In their search for innovative solutions to healthcare problems, hospital leaders have taken inspiration from several unlikely sources, from Disney to car manufacturers. Now Houston's MD Anderson Cancer Center, seeking to improve patient safety and standardize care, is looking to two more sources: the racing and aviation industries.
These industries have improved performance and safety via the use of hand-picked, "mission-critical" teams, and Anderson, seeking to provide the best possible care, is looking to the same strategies, Charles Cowles, M.D., Anderson's chief perioperative safety officer, told Hospitals & Health Networks in a video interview. In industries such as aviation and racing, Cowles said, success hinges on preparation and flexibility.
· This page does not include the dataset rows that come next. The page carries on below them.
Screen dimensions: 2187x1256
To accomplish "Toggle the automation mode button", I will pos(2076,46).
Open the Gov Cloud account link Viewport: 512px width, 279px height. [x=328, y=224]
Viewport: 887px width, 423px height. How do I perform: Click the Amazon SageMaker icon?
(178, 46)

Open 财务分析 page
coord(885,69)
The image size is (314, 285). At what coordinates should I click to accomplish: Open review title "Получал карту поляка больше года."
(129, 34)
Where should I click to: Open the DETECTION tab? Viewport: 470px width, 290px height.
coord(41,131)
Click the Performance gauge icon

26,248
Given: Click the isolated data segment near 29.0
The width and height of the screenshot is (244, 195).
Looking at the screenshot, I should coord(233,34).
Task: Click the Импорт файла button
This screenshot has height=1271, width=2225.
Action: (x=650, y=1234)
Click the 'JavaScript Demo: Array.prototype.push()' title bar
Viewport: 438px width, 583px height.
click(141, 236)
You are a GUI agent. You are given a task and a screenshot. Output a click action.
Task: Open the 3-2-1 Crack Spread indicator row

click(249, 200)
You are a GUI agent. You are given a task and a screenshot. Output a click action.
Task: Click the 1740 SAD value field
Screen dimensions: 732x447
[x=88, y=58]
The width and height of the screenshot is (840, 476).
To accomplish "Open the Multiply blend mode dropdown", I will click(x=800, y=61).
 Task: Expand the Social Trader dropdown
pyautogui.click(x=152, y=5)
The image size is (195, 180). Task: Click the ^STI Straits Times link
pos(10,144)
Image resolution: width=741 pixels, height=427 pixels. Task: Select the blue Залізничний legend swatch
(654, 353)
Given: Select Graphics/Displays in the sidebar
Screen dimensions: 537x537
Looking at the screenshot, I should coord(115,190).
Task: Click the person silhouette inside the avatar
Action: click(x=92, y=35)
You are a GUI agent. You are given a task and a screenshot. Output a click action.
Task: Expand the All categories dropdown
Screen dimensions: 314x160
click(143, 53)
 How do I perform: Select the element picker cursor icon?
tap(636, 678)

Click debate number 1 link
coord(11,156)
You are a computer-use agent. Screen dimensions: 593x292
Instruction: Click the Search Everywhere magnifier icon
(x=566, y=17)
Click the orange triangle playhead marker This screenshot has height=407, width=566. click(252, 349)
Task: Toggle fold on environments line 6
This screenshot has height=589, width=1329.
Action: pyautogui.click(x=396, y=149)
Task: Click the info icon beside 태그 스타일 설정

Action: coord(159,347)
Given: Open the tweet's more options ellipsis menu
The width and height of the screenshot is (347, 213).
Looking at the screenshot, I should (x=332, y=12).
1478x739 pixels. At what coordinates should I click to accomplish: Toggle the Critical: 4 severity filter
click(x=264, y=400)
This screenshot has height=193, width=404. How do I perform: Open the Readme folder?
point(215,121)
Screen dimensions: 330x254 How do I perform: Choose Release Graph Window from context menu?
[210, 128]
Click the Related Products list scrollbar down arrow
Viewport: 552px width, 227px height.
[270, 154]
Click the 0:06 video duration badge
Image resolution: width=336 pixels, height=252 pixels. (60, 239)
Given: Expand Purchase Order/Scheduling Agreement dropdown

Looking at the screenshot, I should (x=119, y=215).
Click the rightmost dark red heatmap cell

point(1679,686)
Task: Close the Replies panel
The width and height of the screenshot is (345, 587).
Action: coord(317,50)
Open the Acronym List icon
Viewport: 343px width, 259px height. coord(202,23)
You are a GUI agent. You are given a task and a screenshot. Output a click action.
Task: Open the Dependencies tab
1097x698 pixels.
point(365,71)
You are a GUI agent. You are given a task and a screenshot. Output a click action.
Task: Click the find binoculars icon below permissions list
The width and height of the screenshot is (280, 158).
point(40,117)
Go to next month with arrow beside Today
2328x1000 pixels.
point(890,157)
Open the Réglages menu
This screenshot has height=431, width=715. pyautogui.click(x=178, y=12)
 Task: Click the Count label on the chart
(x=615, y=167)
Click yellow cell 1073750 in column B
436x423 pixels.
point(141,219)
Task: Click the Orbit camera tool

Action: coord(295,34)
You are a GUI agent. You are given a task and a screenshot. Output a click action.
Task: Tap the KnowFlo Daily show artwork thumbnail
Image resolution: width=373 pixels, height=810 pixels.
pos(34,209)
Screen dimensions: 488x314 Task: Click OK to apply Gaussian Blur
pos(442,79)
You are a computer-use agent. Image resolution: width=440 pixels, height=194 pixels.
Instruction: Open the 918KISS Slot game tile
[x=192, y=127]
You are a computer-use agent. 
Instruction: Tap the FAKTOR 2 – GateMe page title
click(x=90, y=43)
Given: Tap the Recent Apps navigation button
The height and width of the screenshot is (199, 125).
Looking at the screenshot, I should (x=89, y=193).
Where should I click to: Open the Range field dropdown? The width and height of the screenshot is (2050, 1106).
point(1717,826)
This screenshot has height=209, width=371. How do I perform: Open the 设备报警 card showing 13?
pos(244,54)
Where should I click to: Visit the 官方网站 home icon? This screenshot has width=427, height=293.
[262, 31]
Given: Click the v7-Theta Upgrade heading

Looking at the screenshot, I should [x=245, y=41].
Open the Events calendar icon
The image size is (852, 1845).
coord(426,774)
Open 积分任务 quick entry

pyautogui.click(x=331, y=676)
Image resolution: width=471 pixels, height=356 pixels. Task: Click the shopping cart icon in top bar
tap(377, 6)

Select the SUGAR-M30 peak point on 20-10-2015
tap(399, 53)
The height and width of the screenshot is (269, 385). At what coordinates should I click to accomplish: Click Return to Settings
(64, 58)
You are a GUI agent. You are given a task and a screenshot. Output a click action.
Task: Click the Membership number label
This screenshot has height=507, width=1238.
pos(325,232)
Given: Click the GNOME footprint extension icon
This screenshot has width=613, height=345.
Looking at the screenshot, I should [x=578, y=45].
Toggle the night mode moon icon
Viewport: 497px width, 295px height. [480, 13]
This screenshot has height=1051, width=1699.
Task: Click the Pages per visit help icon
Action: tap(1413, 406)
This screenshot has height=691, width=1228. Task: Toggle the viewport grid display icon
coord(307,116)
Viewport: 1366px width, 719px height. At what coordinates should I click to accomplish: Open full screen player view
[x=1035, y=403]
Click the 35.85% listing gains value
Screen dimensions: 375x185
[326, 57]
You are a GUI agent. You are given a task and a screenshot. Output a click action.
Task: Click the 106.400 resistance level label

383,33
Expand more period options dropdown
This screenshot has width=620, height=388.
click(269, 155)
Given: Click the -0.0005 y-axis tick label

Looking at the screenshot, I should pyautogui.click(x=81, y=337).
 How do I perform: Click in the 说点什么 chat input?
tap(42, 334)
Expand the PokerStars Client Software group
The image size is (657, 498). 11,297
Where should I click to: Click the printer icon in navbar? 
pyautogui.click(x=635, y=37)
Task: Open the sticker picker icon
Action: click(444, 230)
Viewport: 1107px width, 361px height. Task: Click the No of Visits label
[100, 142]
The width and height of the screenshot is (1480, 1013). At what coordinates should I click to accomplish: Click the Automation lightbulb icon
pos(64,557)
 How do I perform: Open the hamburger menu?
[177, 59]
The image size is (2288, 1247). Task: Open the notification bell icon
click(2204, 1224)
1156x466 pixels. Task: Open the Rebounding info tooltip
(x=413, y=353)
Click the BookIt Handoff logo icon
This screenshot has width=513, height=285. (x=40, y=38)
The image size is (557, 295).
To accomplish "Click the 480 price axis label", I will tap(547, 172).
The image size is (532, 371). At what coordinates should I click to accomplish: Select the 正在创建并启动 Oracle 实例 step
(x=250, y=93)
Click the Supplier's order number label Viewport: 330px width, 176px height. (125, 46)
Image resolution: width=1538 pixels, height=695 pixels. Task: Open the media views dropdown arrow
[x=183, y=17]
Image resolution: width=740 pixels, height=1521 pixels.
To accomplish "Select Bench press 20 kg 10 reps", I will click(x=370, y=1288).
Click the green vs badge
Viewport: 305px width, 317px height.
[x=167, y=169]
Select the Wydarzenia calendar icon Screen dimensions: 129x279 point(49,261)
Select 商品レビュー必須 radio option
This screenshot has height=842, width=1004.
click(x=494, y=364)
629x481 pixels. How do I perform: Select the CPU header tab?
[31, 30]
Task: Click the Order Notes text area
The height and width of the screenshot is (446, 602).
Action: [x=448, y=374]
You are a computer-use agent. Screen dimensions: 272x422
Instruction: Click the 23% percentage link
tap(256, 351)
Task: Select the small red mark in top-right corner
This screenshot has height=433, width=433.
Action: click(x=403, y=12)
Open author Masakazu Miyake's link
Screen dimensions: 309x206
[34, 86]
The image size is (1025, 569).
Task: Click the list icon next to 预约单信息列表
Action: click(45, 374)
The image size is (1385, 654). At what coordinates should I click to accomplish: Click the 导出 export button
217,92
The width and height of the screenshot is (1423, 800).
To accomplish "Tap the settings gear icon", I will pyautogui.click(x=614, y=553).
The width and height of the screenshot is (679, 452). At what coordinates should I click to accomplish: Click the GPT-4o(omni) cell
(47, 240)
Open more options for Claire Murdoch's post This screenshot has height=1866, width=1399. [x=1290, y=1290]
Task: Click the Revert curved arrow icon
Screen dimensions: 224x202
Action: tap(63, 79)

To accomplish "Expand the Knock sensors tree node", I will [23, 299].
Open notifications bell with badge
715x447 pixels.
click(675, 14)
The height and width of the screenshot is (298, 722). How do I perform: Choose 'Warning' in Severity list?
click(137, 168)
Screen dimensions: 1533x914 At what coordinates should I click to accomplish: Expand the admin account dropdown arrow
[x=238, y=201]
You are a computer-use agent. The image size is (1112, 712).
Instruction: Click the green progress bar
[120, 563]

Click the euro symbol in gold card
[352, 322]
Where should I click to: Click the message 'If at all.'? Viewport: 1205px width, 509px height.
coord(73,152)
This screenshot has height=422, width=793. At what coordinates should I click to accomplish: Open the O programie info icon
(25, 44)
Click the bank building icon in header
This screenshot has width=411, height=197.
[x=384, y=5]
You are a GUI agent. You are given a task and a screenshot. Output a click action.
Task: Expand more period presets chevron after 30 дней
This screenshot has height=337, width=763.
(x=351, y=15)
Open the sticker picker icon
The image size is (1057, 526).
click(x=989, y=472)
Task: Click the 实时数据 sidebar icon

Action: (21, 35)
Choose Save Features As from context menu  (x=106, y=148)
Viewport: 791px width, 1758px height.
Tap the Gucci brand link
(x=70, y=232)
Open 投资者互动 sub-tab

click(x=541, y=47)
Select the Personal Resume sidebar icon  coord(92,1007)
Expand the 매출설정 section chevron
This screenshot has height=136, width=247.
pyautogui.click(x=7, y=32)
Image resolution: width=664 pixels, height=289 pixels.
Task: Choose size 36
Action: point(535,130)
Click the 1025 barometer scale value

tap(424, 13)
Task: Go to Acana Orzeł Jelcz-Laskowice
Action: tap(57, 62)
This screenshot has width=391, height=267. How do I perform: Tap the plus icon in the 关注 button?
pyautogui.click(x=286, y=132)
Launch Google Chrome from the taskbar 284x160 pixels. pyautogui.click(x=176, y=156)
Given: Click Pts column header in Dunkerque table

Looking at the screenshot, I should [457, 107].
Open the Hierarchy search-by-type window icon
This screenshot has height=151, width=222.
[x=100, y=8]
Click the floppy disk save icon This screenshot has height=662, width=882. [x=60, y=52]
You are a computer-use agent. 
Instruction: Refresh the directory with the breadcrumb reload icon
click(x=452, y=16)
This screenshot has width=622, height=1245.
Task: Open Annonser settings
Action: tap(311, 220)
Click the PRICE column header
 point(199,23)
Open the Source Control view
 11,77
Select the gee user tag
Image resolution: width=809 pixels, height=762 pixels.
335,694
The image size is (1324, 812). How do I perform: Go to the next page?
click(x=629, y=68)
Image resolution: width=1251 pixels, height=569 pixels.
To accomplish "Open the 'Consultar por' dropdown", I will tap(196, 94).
So it goes with healthcare, he said, and "getting everybody on board with what task needs to be at hand, how to prepare for emergency and how to prepare for the unexpected [are] very important," he said.
Anderson maintains an integrated, interdisciplinary team, organized in a way that one team member can easily substitute for another if necessary. Duplicating the strategy at other hospitals would likely require considerable effort, Cowles said, but organizations should explore it regardless. "There's no reason why if a patient comes to an operating room in Houston, Texas, and we have one person assigned to attach an EKG monitor, one person assigned to help the patient move over, one team member assigned to do a timeout… that could be replicated at any hospital in the U.S.," he said.
The necessary preparation time for successfully implementing such a strategy made it a somewhat tough sell, Cowles added, but the preparation paid off, especially in crisis situations. Like airplane pilots, Cowles said, simulation exercises are vital to the approach's success, because no matter how competent the team members, they must be prepared for an unexpected crisis situation.